Task to complete: Convert the entries below into a two-column CSV with the columns task and response. Include only the entries from the line that contains "This screenshot has height=650, width=1100." through the line that contains "(231, 556).". Give one row per entry, put each value in one quoted field with line breaks turned into spaces, and leave out the pictures.

Supplied information:
____________
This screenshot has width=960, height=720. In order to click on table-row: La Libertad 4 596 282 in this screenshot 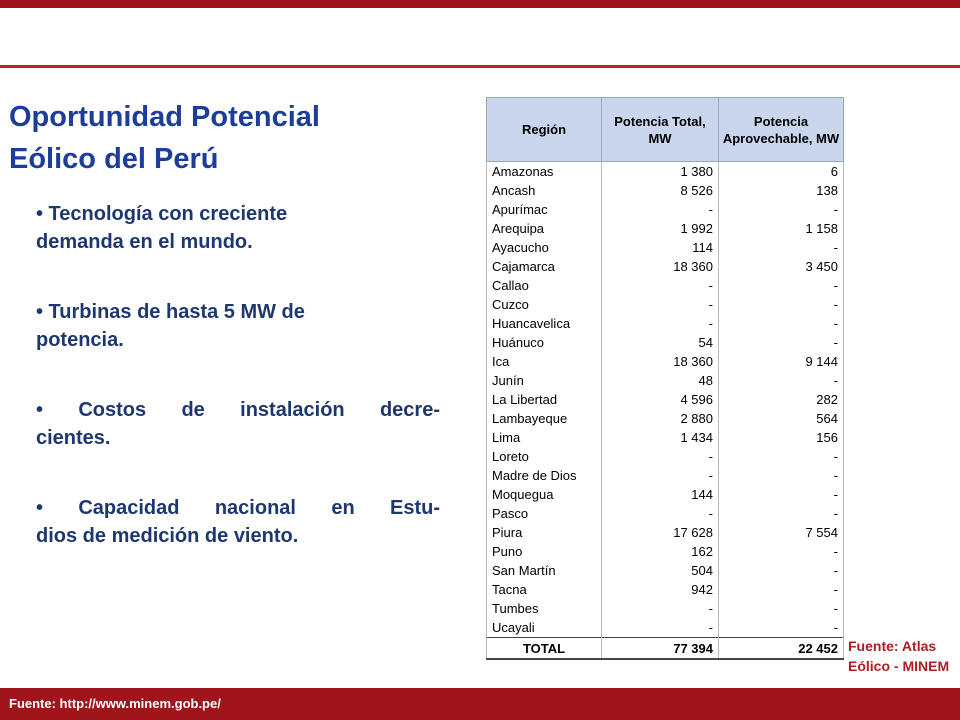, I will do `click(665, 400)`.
____________
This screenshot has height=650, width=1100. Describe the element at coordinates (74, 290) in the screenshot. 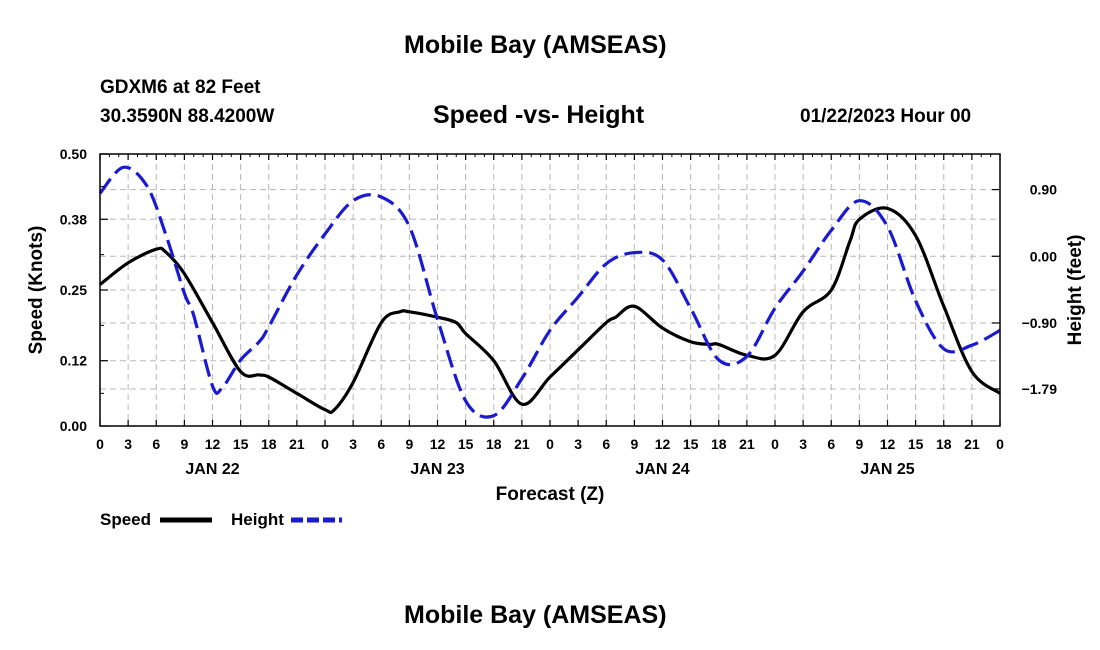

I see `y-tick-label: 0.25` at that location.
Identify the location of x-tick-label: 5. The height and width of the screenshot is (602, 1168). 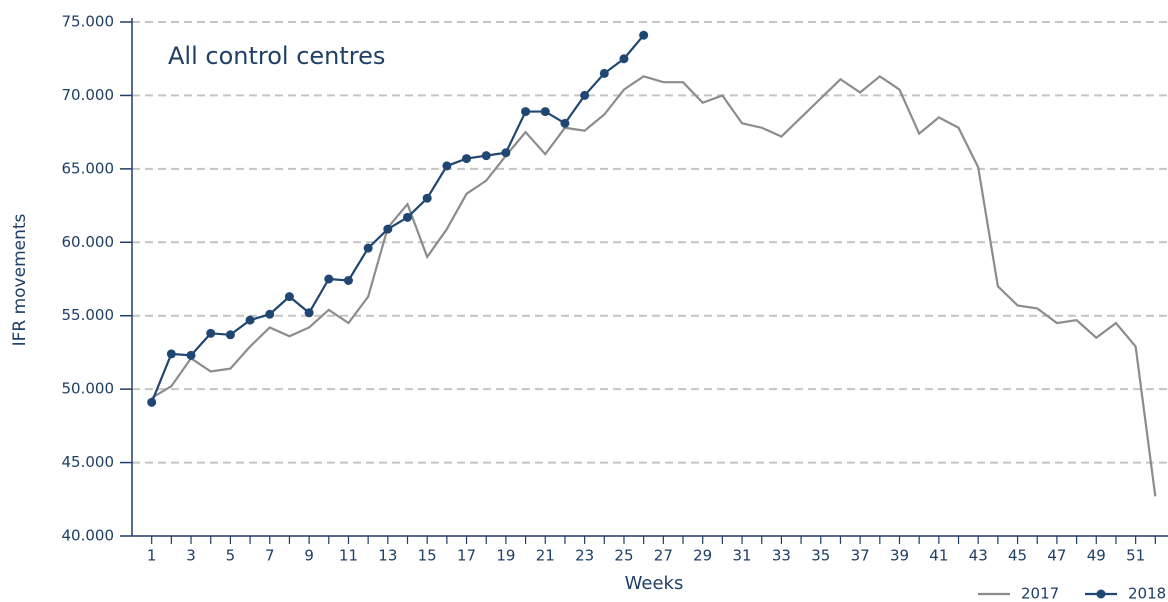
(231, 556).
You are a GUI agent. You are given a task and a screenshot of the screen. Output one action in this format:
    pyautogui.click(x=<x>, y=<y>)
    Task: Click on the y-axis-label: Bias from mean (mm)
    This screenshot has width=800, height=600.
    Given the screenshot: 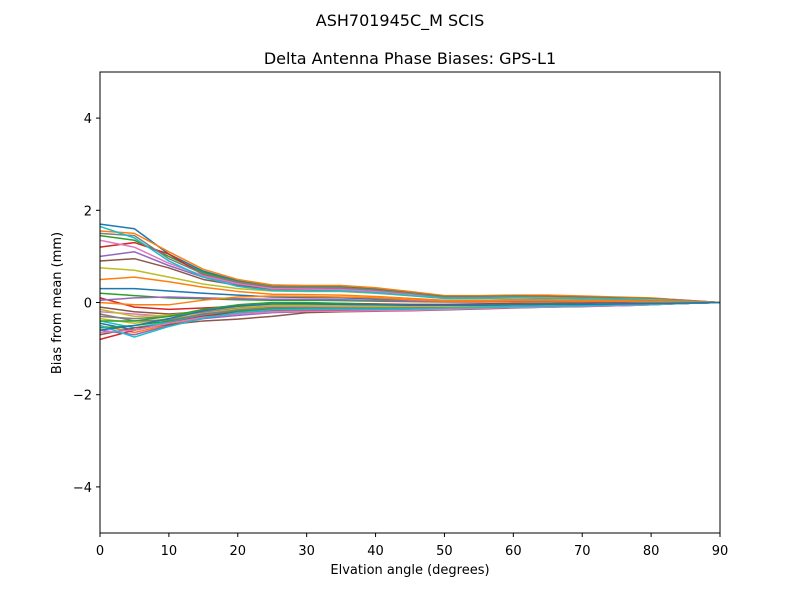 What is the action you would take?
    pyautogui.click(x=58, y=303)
____________
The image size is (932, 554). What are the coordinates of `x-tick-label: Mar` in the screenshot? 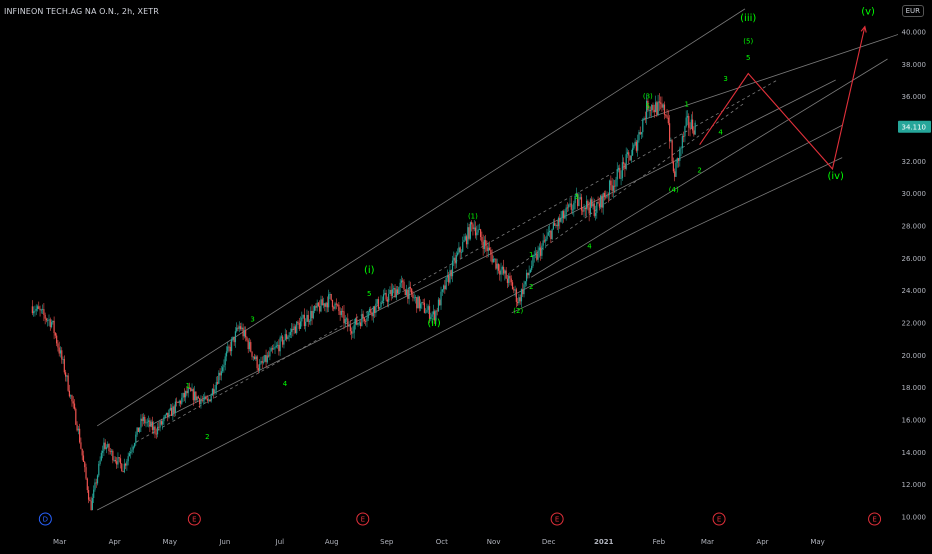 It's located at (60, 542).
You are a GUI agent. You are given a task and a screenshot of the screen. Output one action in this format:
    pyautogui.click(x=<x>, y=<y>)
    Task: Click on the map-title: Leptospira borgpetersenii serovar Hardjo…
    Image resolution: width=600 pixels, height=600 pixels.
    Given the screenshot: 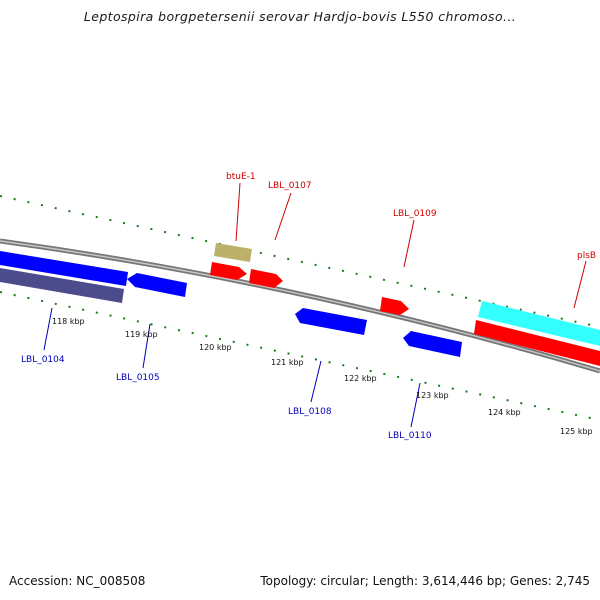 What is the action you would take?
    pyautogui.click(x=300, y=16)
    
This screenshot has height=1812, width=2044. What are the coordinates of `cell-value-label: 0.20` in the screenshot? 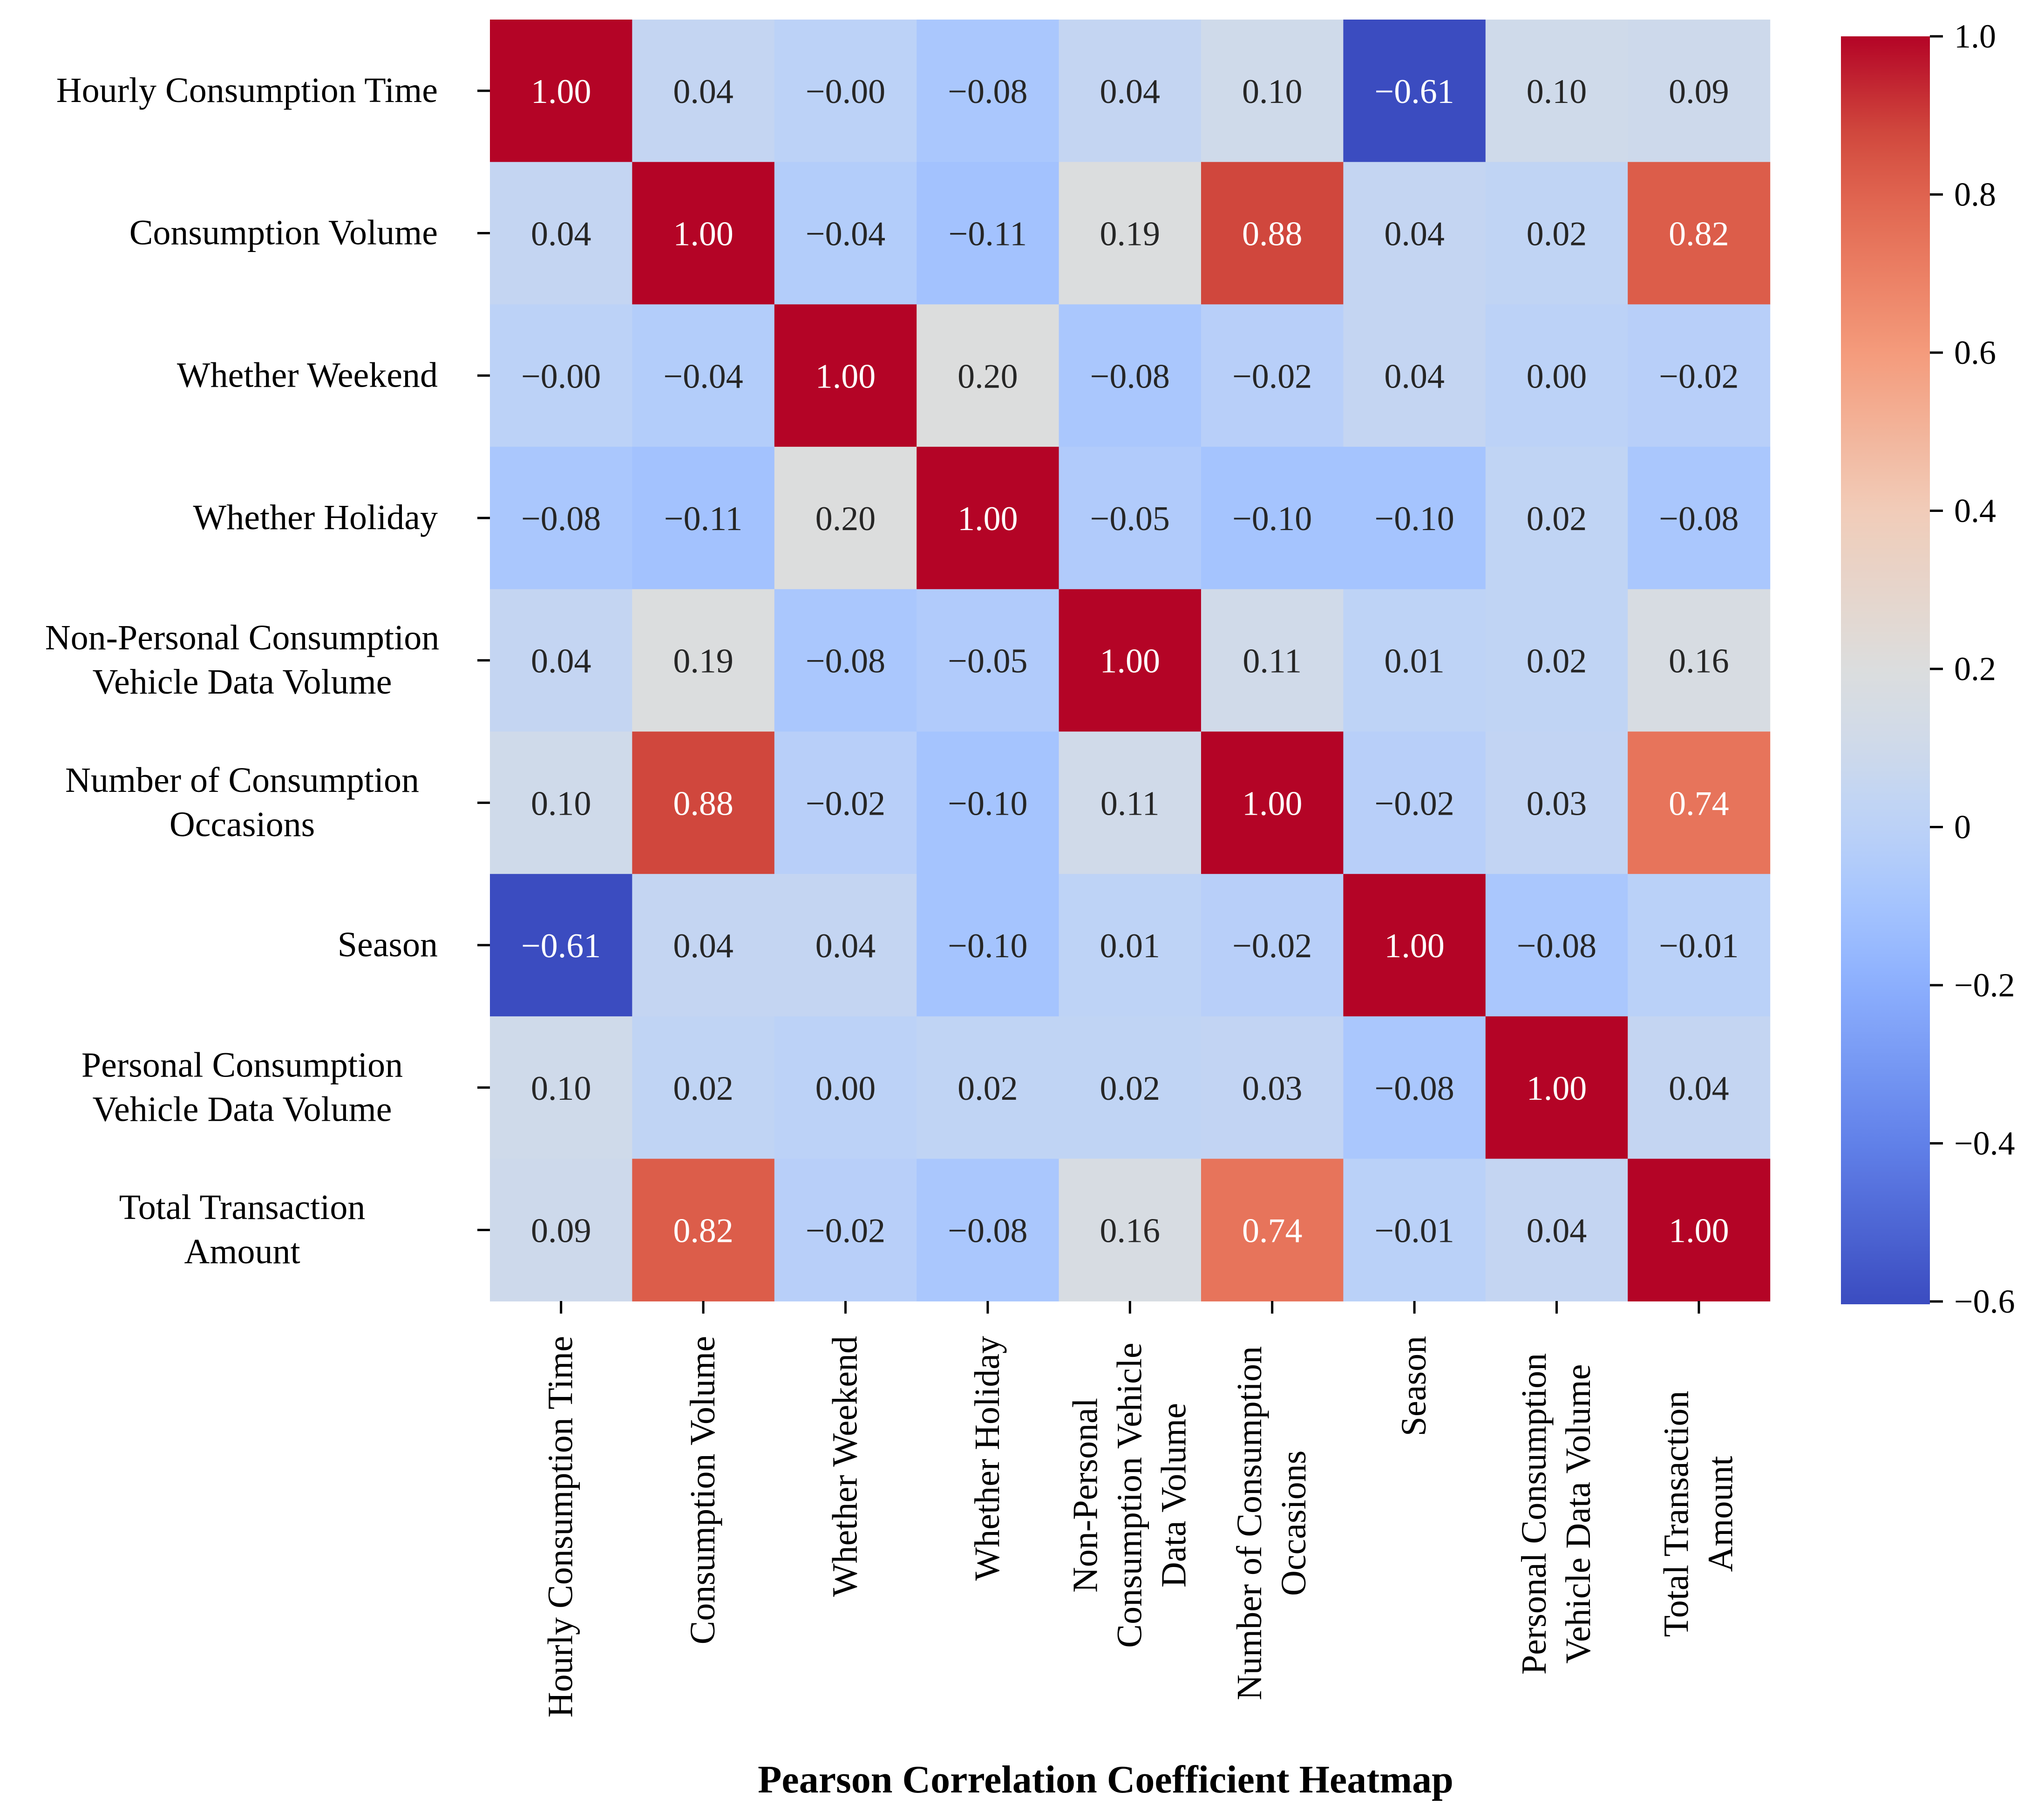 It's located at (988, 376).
____________
Task result:
task,response
"This screenshot has height=650, width=1100. Describe the element at coordinates (74, 290) in the screenshot.","I see `y-tick-label: 0.25` at that location."
"Identify the location of x-tick-label: 5. The height and width of the screenshot is (602, 1168).","(231, 556)."